Ce qui est étonnant, c’est qu’on est alors très loin des histoires du débarquement. Mais paradoxalement, on est revenu très proche de l’histoire de Pauline à Paris ! Finalement, pour moi, n’est-ce pas la seule chose qui compte vraiment ? J’ai parfois des scrupules à avoir manipulé mes lecteurs en leur offrant un livre sur l’histoire du débarquement alors qu’en réalité je leur raconte ma vie !
Travaillez-vous déjà sur la suite de Gaston en Normandie comme le laisse penser la fin de l’ouvrage avec une ouverture vers Oran ?

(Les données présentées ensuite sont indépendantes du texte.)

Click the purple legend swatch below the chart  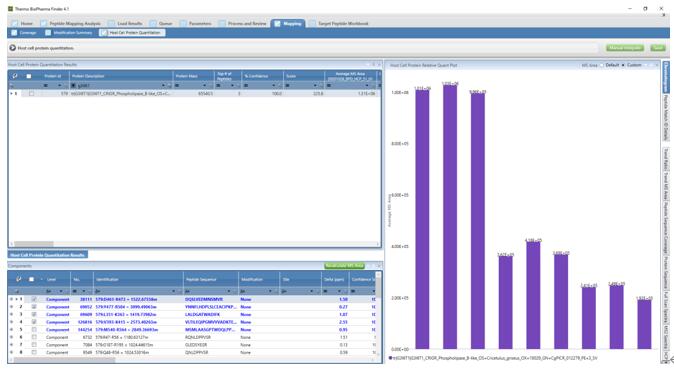[x=390, y=358]
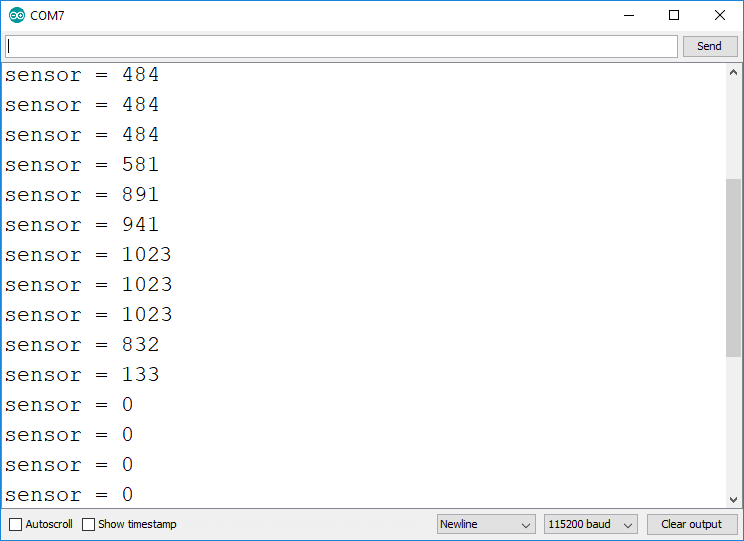Click the COM7 title bar text
This screenshot has height=541, width=744.
tap(48, 16)
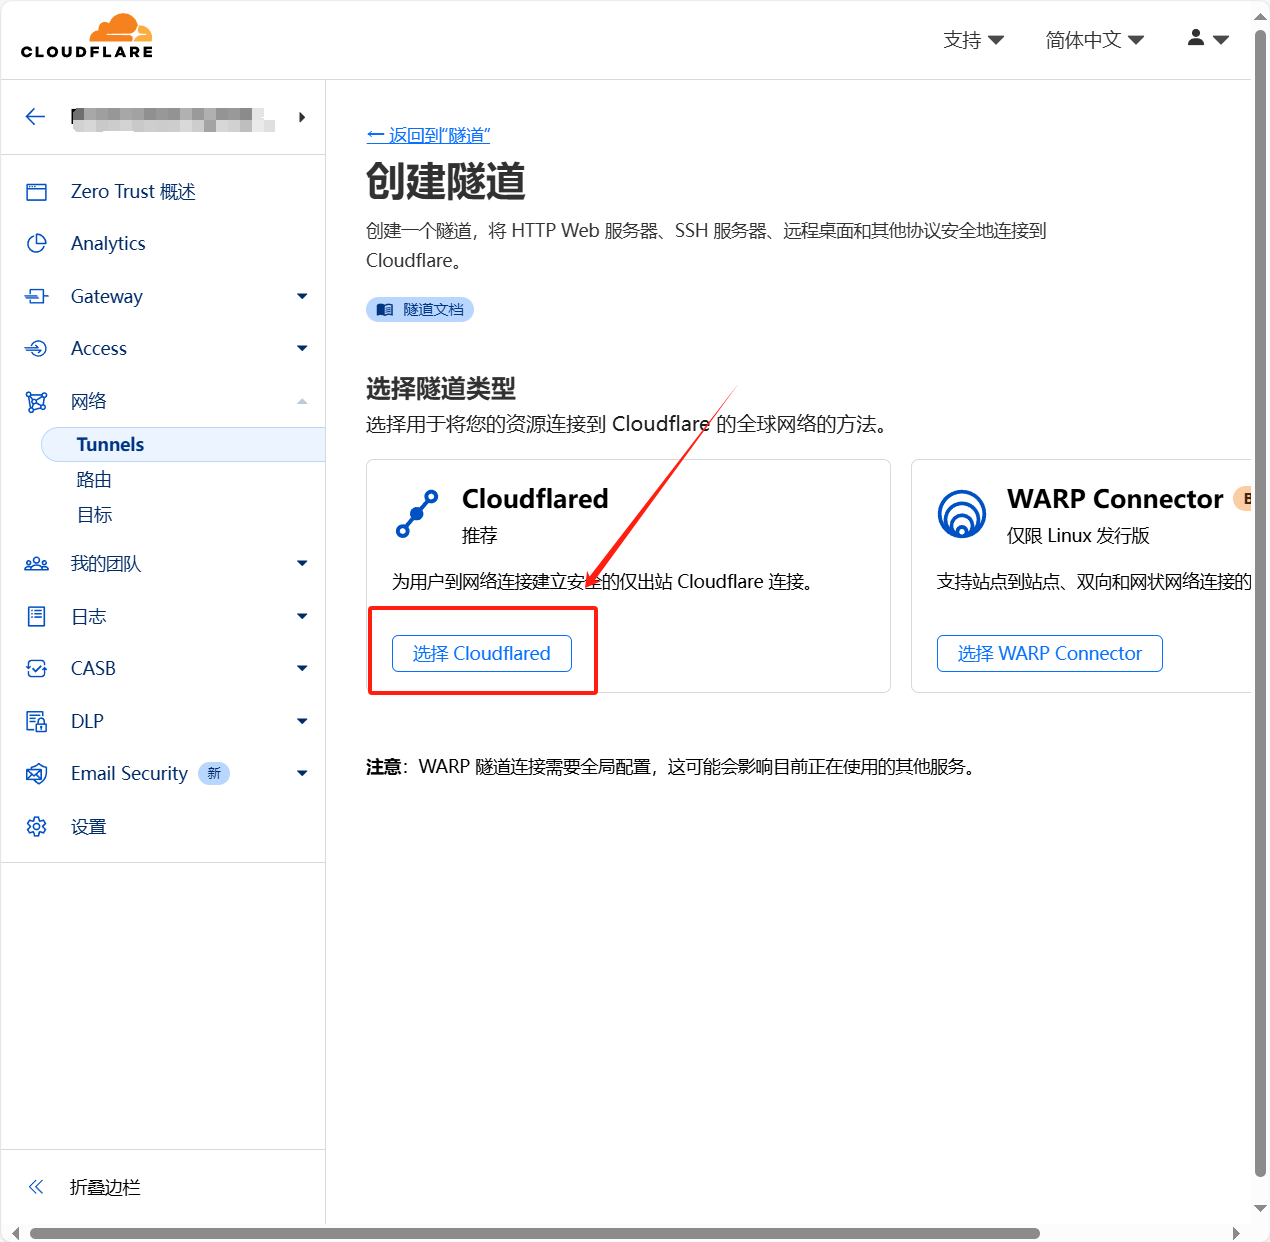Collapse the 网络 menu section
The image size is (1270, 1242).
tap(302, 401)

J’y pense plus que je n’y travaille. Je suis allé à Oran, mais pas encore avec mon père ; cela demeure en projet. J’ai vu le village d’origine de la famille de mon grand-père. Et j’ai pris conscience que ma démarche est loin d’être isolée. Elle est partagée par beaucoup de descendants de rapatriés, nés en France, et qui s’interrogent sur la vie de leurs aïeux. Plusieurs ouvrages, et même des bandes dessinées ont été écrites sur ce sujet. Il y a des destins tragiques qui mériteraient d’être racontés dans les vies de ces immigrés français qui tentent leur chance en Algérie, et ce, dès les années 1850 dans le cas de ma famille.
J’ai déjà envisagé un scénario global, mais je bute sur une difficulté : l’absence de narrateur. Car mon enquête me conduit davantage vers les archives du XIXe siècle. Je quitte la mémoire orale, et je ne sais pas encore très bien comment adapter mon procédé narratif à cette contrainte. J’aurai peut-être trouvé une solution d’ici trois ou quatre ans !
Gaston en Normandie. Benoît Vidal (scénario et mise en page). Flblb. 160 pages. 20 euros.